On the spot, she was invited to appear at Lynden's official Raz Festival this past May, when she toured berry-producing factories, gave a presentation to the wives of raspberry growers, attended a dinner at which ten of her recipes were served, and enjoyed the personal escort of the Washington State Raspberry Commissioner.

"All the surrounding newspapers and radio stations gave me some terrific publicity that will never happen again in my lifetime," she concludes in a written memoir.

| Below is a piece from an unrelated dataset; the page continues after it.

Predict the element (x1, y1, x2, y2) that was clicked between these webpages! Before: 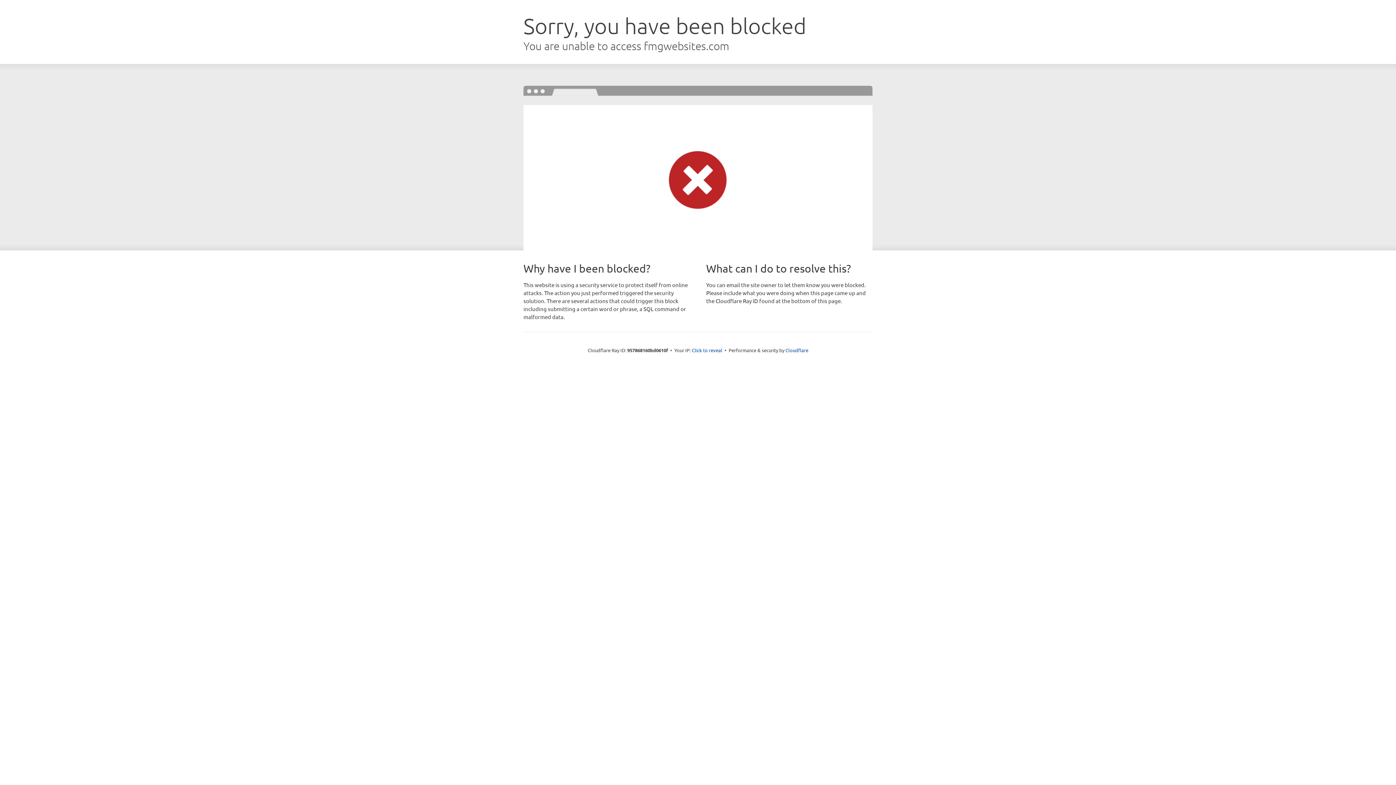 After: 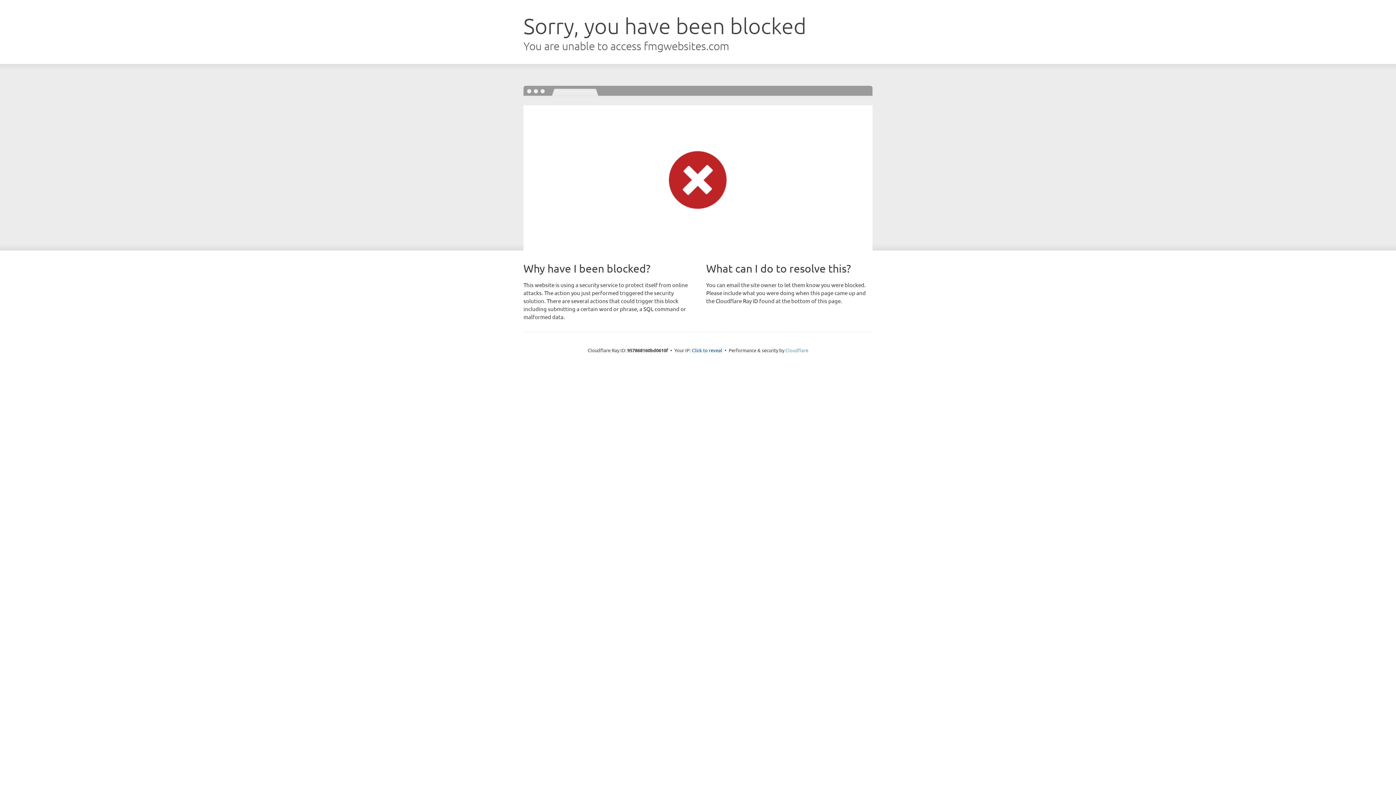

She has sold three-quarters of her books and is considering another printing. "Maybe," she says, "but there won't be a second volume. Frankly, I'm burned out."

Stress takes it toll. Where to recover?
"I frequent the Berry Patch," she admits. "What a place."
Sandwiched in a geographic anomaly of Commerce City, south of the old drive-in at 88th and Rosemary and north of the Gala Gardens restaurant, where bountiful fried-chicken dinners are served in a grand building that sits in a vast field, the Berry Patch is marked only by two small hand-painted signs, and once you find it, you still have to park your car and walk down a long dirt road, past curious cows and fields of cabbage, to really be there. Its corporate headquarters consist of a tent, three picnic tables, hundreds of pint containers and Claudia Ferrell, now in the process of unloading 22,000 pounds of pumpkins for the autumn festivities to come.

Married since 1994 to commercial berry farmer Tim Ferrell, Claudia first got the idea for a pick-your-own berry plantation during a wholesome drive through Nebraska with her young nephews. Berry picking, complete with berry eating and berry smashing, was the most popular activity on the trip. She had been growing winter squash and potatoes on her plot and found it harder work than her previous twenty years as a family-practice doctor. This, she thought, would be more fun, and certainly more social.

As it turned out, many of her customers stayed for hours, picking berries, exchanging recipes and just hanging around. "A lot of them are home-schoolers with their kids," Claudia observes. "At a home school, you can get credit for this."

Growing up in rural Iowa, Claudia had always wanted this kind of life, but she went to medical school instead. "I was called by God," she explains matter-of-factly. "Becoming a doctor was a very clear case of intervention." She moved to Denver in 1981 and settled in Park Hill, where she began with a small backyard garden. "It got bigger and bigger," she remembers. "I expanded and expanded and landscaped and landscaped and added fruit trees and pots and containers and started seeds indoors. I even went up to the mountains to collect wild raspberries. What I really dreamed of was a farm."

Instead, she began volunteering for COMPA Food Ministries, a local food bank. She met Tim Ferrell at its annual banquet, and he offered her a few acres to cultivate. She cut her occupational-medicine work down to three twelve-hour days per week--a schedule she continues today--and dug in. After a summer spent farming side by side, the future Ferrells went out for ice cream and formed a more permanent partnership. "And you always hear a woman over 35 who isn't married doesn't have a snowball's chance in hell," Claudia laughs. "I married at 42. Now we live in a 1912 farmhouse southwest of Brighton with linoleum glued on over the hardwood floors. It's perfect."

By the year 2000, the Ferrells will have four acres of raspberries growing there--as well as six of strawberries, the number-one fruit--but until then, they'll continue to lease their place in Commerce City, where two varieties of fall-bearing raspberries begin producing in mid-August and continue through Columbus Day, frost willing.

Just what kind of plants they are is a trade secret, but this much is clear: They will appeal to the harvest lust that clearly lurks beneath the surface of almost anyone. Following a loosely organized "row system," Claudia will arm you with a cardboard flat and send you down your own territory of bushes. You will emerge, hours later, with juice-stained hands and a stomach full of fruit, wondering where the profit margin could possibly be.

"Yeah, well, who says we're making money?" Claudia responds. "Part of the experience is eating while picking, and people come here for the experience. You can play golf, you can go to a park. But to really be outside, you need to pick raspberries.